I had problems in a lot of aspect of my life because of you. Because I was so drunk in love.
I wasn't ready yet to tell you a honest goodbye.
So I came back to do that. Yes. A lot of time later.
I just wanna tell you that I never forgot you.
And when I see you now I still feeling a lot of butterflies in my stomach.
I don't know how to start this letter.
it has been a hard time without you.
I got an eating disorder which I can't let behind. I cry a lot. All the time.
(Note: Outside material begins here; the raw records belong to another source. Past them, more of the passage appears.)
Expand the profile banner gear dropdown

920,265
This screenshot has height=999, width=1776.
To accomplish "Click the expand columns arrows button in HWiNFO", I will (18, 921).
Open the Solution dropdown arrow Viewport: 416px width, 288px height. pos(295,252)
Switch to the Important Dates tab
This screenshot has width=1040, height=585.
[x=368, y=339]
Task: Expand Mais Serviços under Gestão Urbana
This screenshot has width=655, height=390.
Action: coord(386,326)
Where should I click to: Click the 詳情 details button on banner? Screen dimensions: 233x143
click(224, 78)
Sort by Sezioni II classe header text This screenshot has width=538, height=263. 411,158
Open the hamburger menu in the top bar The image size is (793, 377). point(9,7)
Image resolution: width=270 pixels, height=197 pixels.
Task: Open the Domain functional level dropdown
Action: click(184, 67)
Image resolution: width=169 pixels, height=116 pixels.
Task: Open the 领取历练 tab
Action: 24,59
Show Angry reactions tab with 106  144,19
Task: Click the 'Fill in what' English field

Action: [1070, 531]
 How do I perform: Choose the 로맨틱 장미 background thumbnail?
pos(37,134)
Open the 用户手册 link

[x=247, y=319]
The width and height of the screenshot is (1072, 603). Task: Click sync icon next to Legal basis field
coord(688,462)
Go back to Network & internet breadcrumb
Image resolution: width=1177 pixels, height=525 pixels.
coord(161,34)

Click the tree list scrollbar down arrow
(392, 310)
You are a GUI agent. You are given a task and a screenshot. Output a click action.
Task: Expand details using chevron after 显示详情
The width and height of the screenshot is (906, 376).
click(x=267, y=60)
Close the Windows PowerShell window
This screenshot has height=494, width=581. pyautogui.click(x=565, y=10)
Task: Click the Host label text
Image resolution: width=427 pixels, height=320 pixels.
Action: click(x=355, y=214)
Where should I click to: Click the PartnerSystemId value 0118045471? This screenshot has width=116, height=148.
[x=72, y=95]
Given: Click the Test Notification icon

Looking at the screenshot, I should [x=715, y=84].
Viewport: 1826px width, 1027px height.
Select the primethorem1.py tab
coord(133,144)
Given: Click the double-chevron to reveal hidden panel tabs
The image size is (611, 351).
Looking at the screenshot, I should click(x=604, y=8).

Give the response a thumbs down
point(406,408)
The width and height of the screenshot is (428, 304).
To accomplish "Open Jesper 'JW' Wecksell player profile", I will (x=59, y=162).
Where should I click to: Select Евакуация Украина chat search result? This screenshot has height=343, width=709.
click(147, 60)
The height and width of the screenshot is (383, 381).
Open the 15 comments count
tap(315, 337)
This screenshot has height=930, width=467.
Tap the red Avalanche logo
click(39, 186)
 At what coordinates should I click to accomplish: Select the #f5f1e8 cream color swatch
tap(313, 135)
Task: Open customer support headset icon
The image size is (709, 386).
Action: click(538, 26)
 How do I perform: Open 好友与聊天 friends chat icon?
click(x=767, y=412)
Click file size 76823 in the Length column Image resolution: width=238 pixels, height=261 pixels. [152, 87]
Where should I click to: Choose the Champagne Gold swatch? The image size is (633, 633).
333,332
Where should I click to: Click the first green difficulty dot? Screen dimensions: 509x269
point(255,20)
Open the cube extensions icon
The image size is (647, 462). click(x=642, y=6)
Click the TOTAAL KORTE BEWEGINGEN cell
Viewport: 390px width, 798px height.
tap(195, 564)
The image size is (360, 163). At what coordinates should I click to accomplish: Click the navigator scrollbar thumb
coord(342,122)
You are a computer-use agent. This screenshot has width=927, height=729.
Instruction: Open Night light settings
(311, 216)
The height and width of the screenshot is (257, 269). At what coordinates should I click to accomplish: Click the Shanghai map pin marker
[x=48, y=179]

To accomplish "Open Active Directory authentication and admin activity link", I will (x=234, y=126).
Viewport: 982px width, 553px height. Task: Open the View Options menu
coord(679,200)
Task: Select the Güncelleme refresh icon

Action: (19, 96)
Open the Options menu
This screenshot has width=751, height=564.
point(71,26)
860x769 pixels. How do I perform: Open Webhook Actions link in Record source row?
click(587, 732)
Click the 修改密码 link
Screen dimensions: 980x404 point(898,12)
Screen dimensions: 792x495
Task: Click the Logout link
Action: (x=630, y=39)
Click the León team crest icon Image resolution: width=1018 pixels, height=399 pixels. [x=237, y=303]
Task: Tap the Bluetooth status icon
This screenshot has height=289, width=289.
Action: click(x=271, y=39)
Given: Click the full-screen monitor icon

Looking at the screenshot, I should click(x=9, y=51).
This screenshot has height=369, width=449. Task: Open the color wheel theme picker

I would like you to come over -+ and tell me that everything is gotta be alright.
Tell me that I won't die for this eating disorder.That I can overcome this.
AND TELL ME HOW. BECAUSE I HAVE TRIED SO MUCH THINGS AND I FALL DOWN TO WHEN I STARTED. AND I FEEL I CAN'T RISE ANYMORE. AND IM VERY AFRAID. MAYBE YOU CAN THINK IM VERY STUPID BECAUSE I DONT FIGHT FOR MY LIFE BUT IM VERY SCARED OF DYING FOR THIS.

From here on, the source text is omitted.